‘Do you know what I have done to you?’ Question for the third step

The question asked by Jesus Christ that resonates with this third step of love is found in John 13: 12 when Jesus washes the feet of the disciples urging them to do the same.
In this simple action and service, Jesus tells the disciples that he has shown his love for them and also, the only time it is said in the Gospels, given them an example of how they are to serve others and return the love.
The question is also an all-pervasive one, and beyond its immediate context the question is asked about the influence of Jesus in our lives. The phrase ‘done to you’ stands out – this is something that has begun to happen to our very being. The question asked includes our recognition of the unique way that God operates in each of our lives.

There are real shifts in St Bernard’s steps and also with each of the questions asked of us. There are real shifts between searching for what we want for ourselves, ‘What are you looking for?’; to the acknowledgement that we are in relationship with Jesus Christ, ‘Who do you say that I am’; and then that in the relationship with God something has happened to us – almost outside our conscious awareness – ‘Do you know what I have done to you?’

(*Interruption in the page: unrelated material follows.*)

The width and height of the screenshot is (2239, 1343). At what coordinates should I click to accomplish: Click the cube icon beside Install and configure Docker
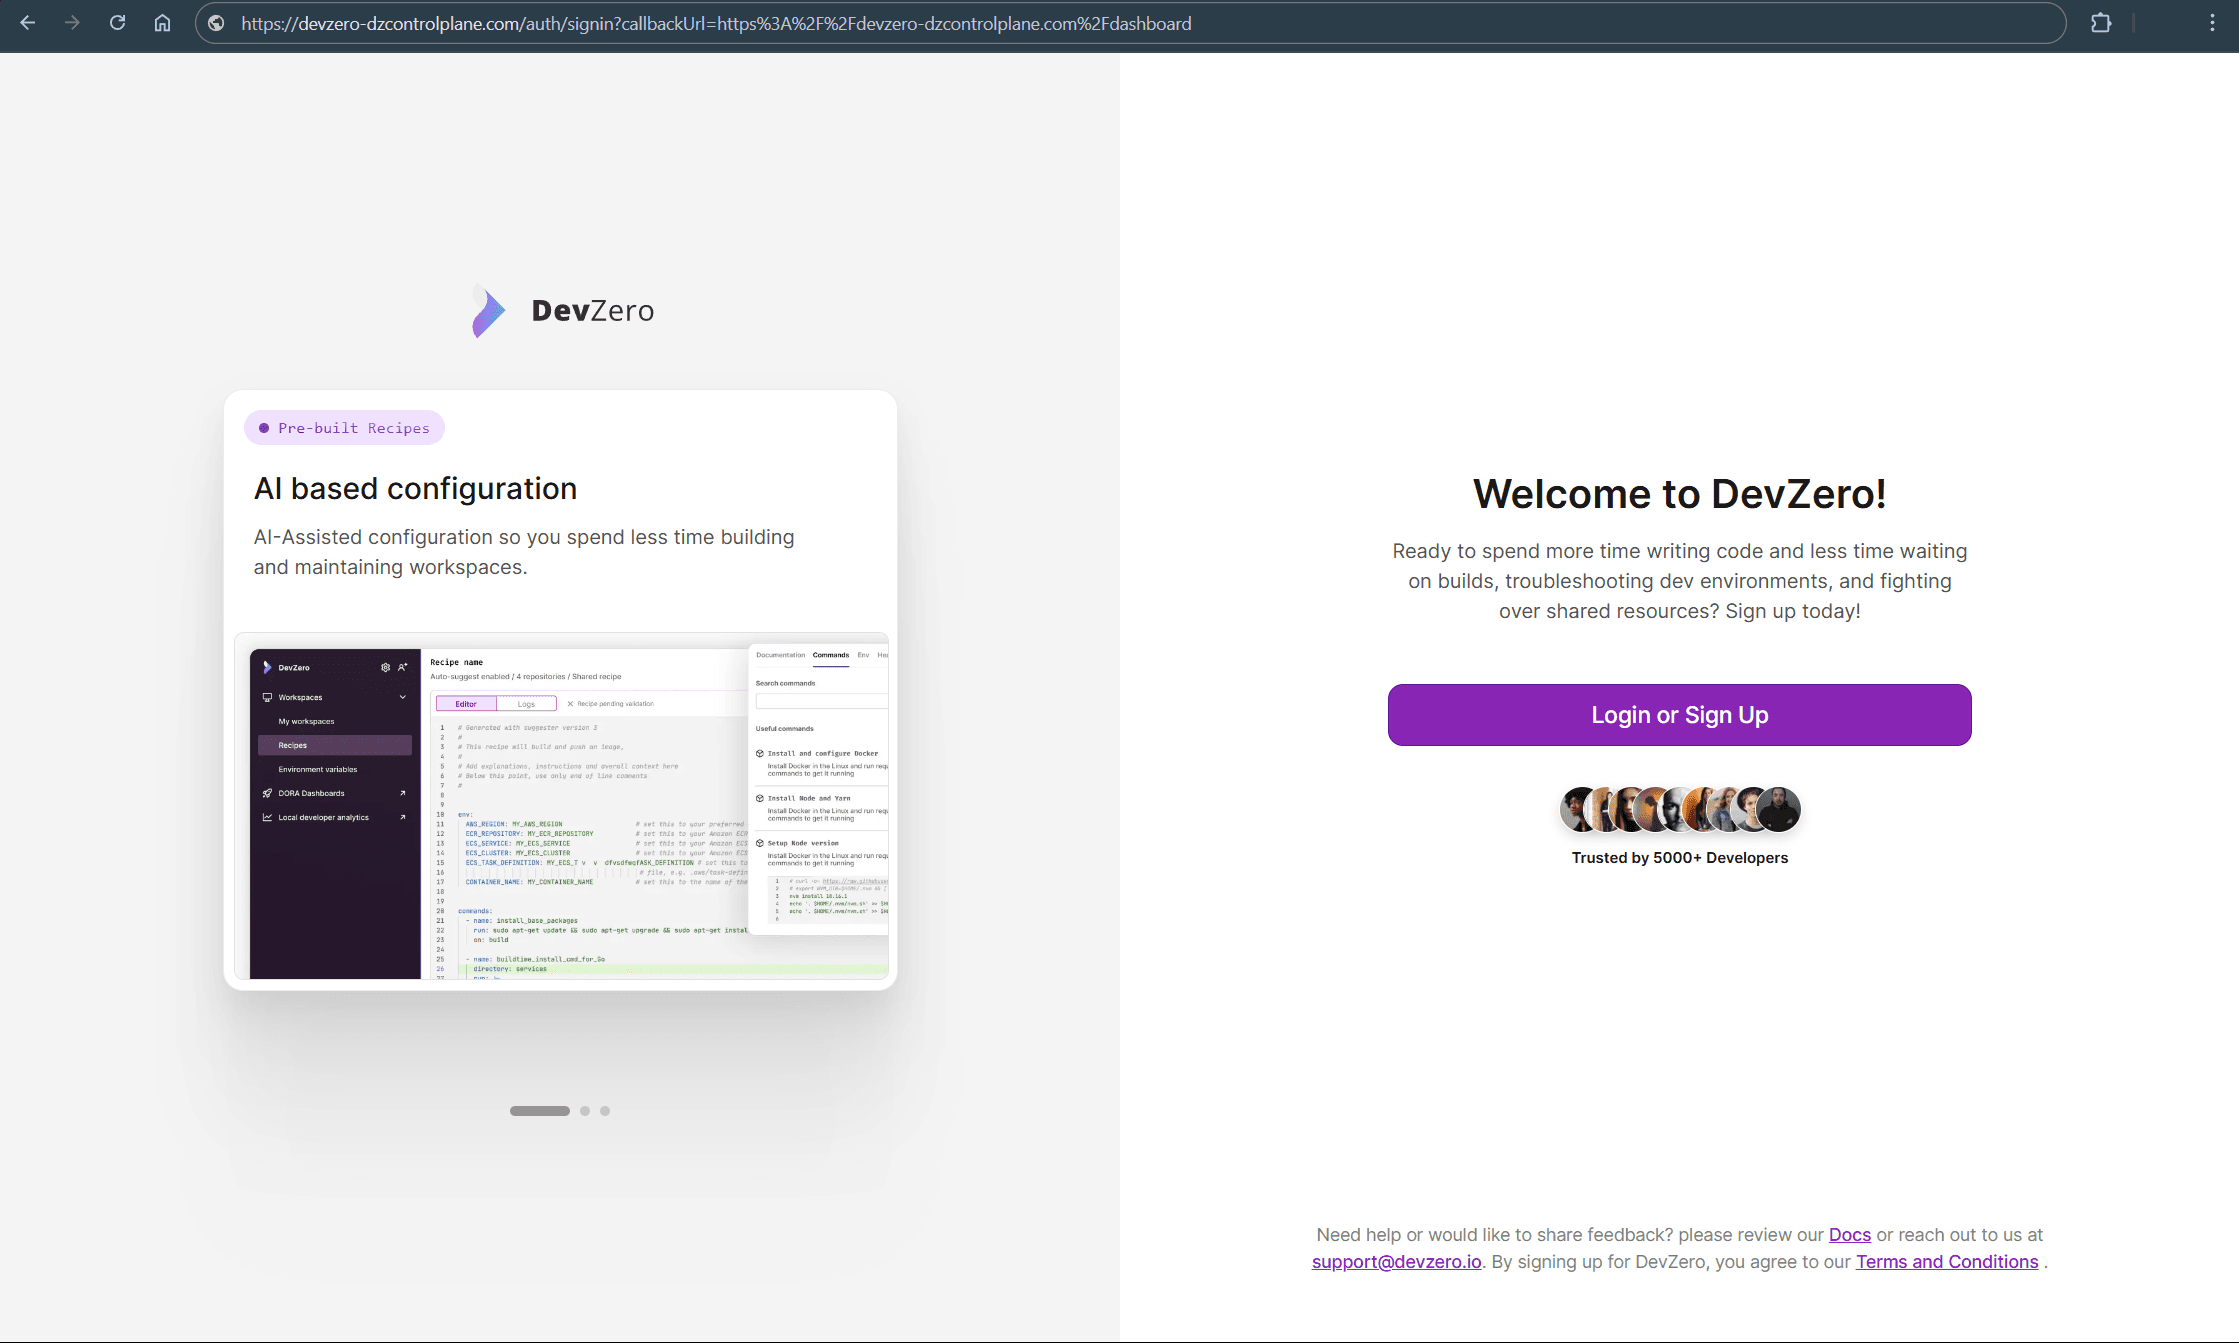click(760, 753)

However, perhaps it will only be much later that we can see that we have been changed, and that what was dimly guessed at, and then glimpsed, has become increasingly important in our lives. So what happens when we put ourselves to one side and allow God to become increasingly central? Many have written about this as a process of stripping – a honing down of our self in the light of Christ. Raissa Maritain, the wife of Jacques Maritain, describes a separation within her: events and associated emotions and experiences in the foreground, with the background fixed in faith and love of God. But over time, one might say as she moves towards the third step of love Raissa Maritain sees ‘what has been done to her’ – that what was previously to the fore retreats to the background, whilst the background becomes the centre of her life. The sacrifice of self will and the stripping process involve what she describes as partial deaths. She feels her soul freer, like a ‘kernel which has been turned round and round inside the pulp of the fruit… so as to make it lose its adhesions’.